Wellness programs and genuine care for employee health go a long way in building trust and loyalty.

4. Be Transparent

Make policies and data easily accessible. Be open about monitoring tools and how they’re used. “Don’t spin the truth,” Laflamme said in the video. “Be real, be genuine, and don’t have hidden agendas.”

5. Hold Everyone Accountable

Leaders should model accountability by owning mistakes and encouraging open discussion. “If you say you’re going to do something, do it,” said Arman. “That’s how people learn to trust you.”

6. Ask for (and Act on) Feedback

Use surveys and one-on-ones to gather input, then follow through on changes based on what employees say.

7. Connect on a Human Level

Team leaders should build relationships through team-building, regular check-ins, and authentic one-on-one conversations. “Be on time. Don’t overpromise and underdeliver. Don’t make excuses,” Laflamme added. “That’s how trust gets built every day.”

Each of these actions contributes to creating a culture of trust and helps improve employee retention by making people feel valued and respected.

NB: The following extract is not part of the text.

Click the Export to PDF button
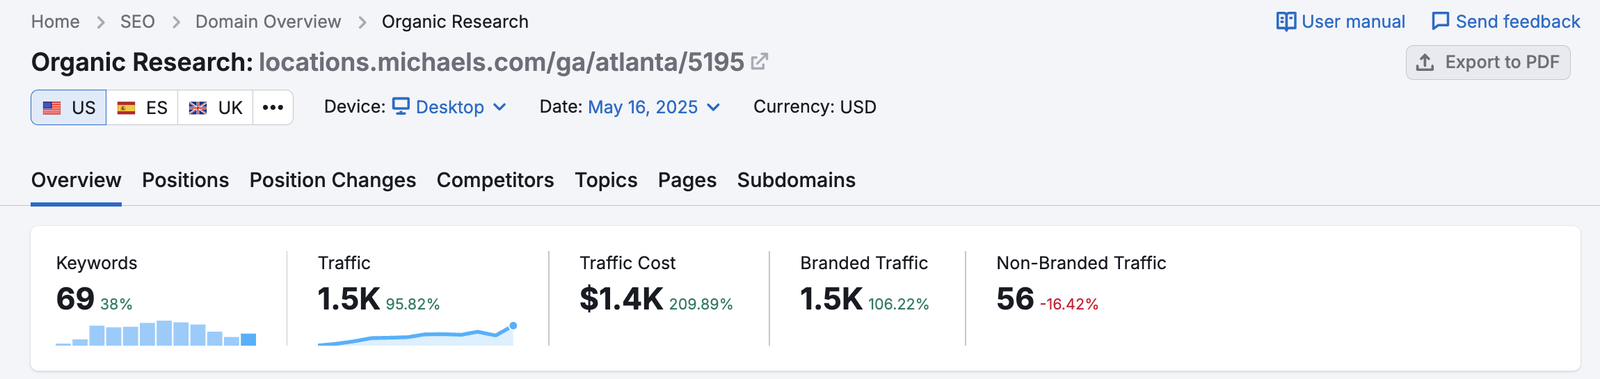The image size is (1600, 379). 1488,62
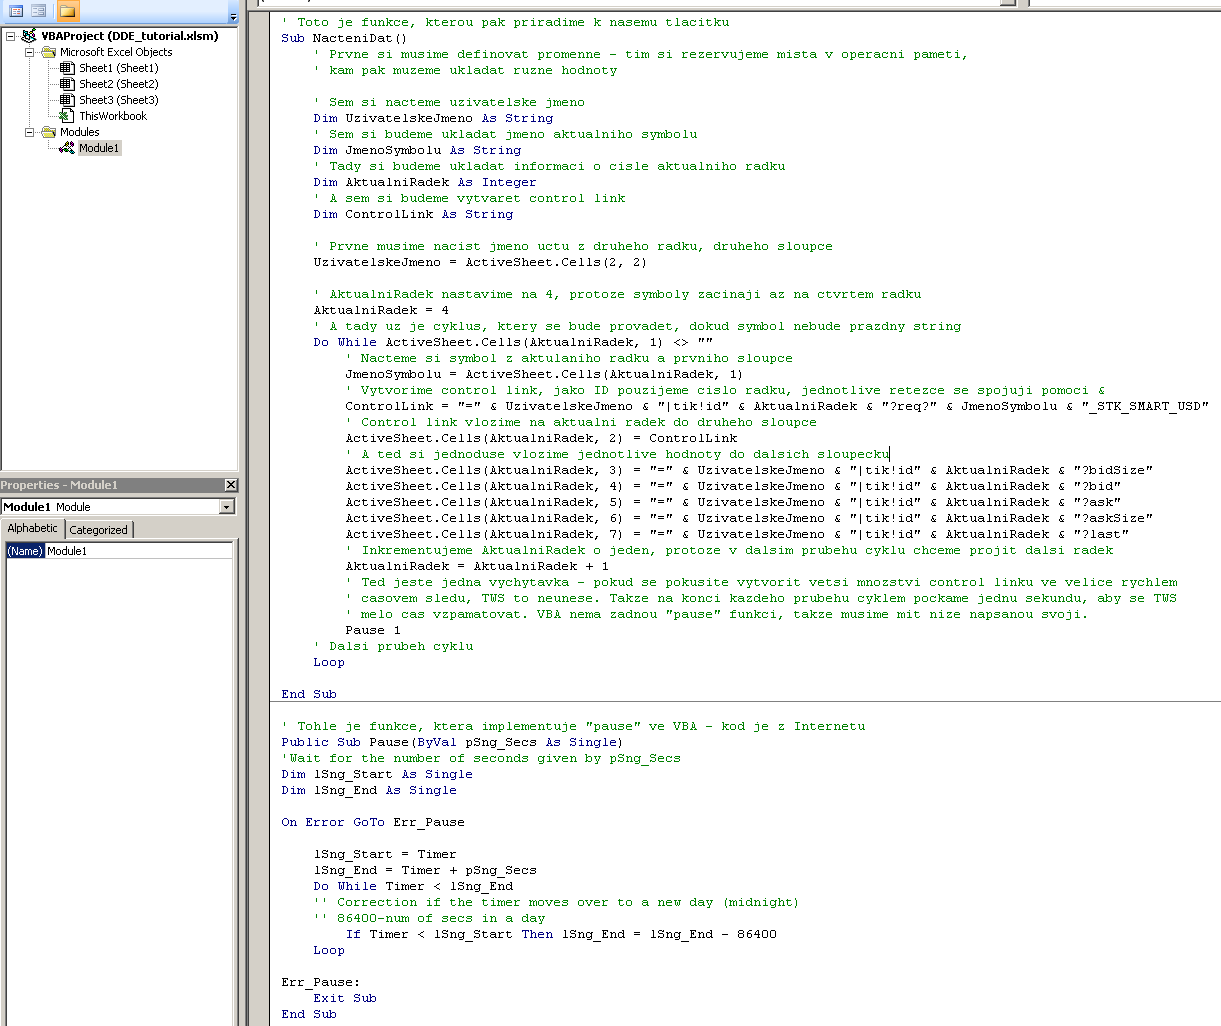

Technology Can Support a Trust-First Culture

While trust is built through human behavior, the right tools can support and reinforce your efforts. Here are a few ways technology can help you build a trust-first culture:

  • Secure employee data: Tools that protect personal information and limit access to sensitive data demonstrate respect for employee privacy, one of the most basic elements of trust.
  • Automate and error-proof payroll: Payroll delays and miscalculations are a leading cause of employee dissatisfaction. Automating this process reduces errors, ensures timely payment, and helps reinforce financial trust between employees and leadership.
  • Improve workplace communication: With centralized messaging, automated updates, and mobile-friendly platforms, employees stay informed without having to chase down information. This is especially important for teams that aren’t sitting at desks.
  • Increase transparency with real-time access: Platforms that allow employees to view their schedules, update their information, and submit feedback put power in their hands and signal transparency and fairness.
  • Drive engagement through feedback loops: Survey tools and performance-tracking dashboards help you regularly check the pulse of your team and act on what you learn, showing employees their voices matter.

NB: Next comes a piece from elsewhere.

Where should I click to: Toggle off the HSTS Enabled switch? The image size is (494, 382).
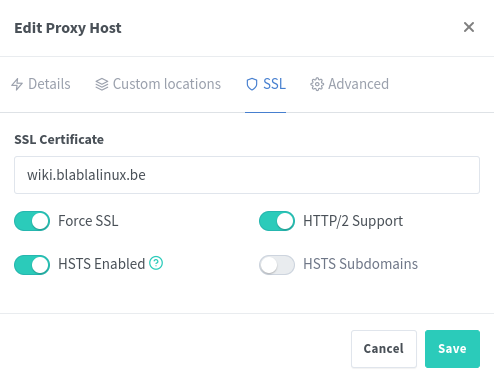tap(32, 265)
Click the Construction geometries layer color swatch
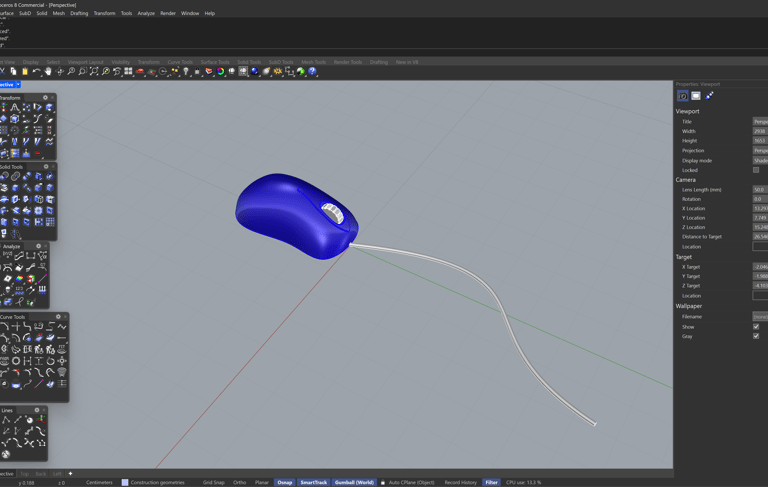Viewport: 768px width, 487px height. (x=125, y=482)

In short, technology can help you practice more transparent leadership, maintain better workplace communication, and create more equitable systems, which are all critical ingredients in any effort aimed at building trust in the workplace.

Trust Is the Multiplier

Employee trust isn’t a soft metric; it’s a powerful multiplier that impacts speed, cost, innovation, and morale. When trust is high, teams move faster, collaborate better, and deliver stronger results. When it’s low, you see turnover, inefficiency, and stalled progress.

As Ed Laflamme and Bill Arman emphasized in the video at the top, “With trust, there is speed.” That speed is what allows companies to adapt, grow, and stay competitive, especially in field service industries where agility is everything.

Start small: be consistent, communicate clearly, own your mistakes, and create structures that make fairness visible. Support your efforts with the right tools that protect privacy, ensure accuracy, and keep your people informed.

Trust isn’t given; it’s earned. But when you invest in it, it pays dividends across your entire organization.